Astronaut training aircraft conversion

The Lockheed NF-104A is an American mixed-power, high-performance, supersonic aerospace trainer that served as a low-cost astronaut training vehicle for the North American X-15 and projected Boeing X-20 Dyna-Soar programs.

Three aircraft were modified from existing Lockheed F-104A Starfighter airframes, and served with the Aerospace Research Pilots School between 1963 and 1971. The modifications included a small supplementary rocket engine and a reaction control system for flight in the stratosphere. During the test program, the maximum altitude reached was more than 120000 ft. One of the aircraft was destroyed in an accident while being flown by Chuck Yeager. The accident was depicted in the book The Right Stuff and the 1983 film. On December 10, 2019, Edwards Air Force Base released the complete video transcription of films of the 1963 flight and subsequent crash.

== Development ==
With the advent of human spaceflight in the early 1960s, the United States Air Force (USAF) Experimental Flight Test Pilot's School at Edwards Air Force Base was renamed the Aerospace Research Pilots School (ARPS), with the emphasis on training moving away from the traditional test pilot course to a more spaceflight-oriented curriculum.
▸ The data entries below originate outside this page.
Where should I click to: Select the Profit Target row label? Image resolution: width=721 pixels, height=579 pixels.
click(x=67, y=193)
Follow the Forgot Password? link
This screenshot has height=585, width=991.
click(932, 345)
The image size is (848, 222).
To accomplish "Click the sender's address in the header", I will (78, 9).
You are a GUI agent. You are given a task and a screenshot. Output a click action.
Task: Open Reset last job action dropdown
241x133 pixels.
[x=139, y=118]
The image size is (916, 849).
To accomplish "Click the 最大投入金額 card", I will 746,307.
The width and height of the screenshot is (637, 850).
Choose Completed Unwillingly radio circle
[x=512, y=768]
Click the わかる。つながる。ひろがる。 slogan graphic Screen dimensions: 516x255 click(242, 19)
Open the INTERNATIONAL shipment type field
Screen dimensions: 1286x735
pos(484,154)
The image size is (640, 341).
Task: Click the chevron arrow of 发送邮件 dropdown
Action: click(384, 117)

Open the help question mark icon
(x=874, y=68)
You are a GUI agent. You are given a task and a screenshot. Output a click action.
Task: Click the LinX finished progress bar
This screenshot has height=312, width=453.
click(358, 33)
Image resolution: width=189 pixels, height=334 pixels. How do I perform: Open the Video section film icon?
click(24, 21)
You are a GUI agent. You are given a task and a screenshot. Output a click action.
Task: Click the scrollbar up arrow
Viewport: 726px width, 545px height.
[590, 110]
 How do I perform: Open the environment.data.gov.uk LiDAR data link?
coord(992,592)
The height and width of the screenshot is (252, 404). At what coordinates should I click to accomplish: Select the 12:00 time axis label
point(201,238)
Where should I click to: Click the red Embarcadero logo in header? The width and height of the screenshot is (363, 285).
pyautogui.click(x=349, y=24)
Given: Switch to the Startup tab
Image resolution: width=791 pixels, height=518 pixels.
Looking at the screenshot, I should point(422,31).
=== Initial use of unmodified F-104 aircraft ===
A number of standard production F-104 Starfighters were obtained (including F-104D two-seat versions) and used by the ARPS to simulate the low lift/high drag glide approach path profiles of the X-15 and the projected X-20 Dyna-Soar program. These maneuvers were commenced at 12000 ft where the F-104 engine was throttled back to 80% power; and with the flaps, speedbrakes and landing gear extended, the aircraft was established in a 30° dive with a pull-out for the landing flare starting at 1500 ft above the ground. These glide approaches gave little room for error.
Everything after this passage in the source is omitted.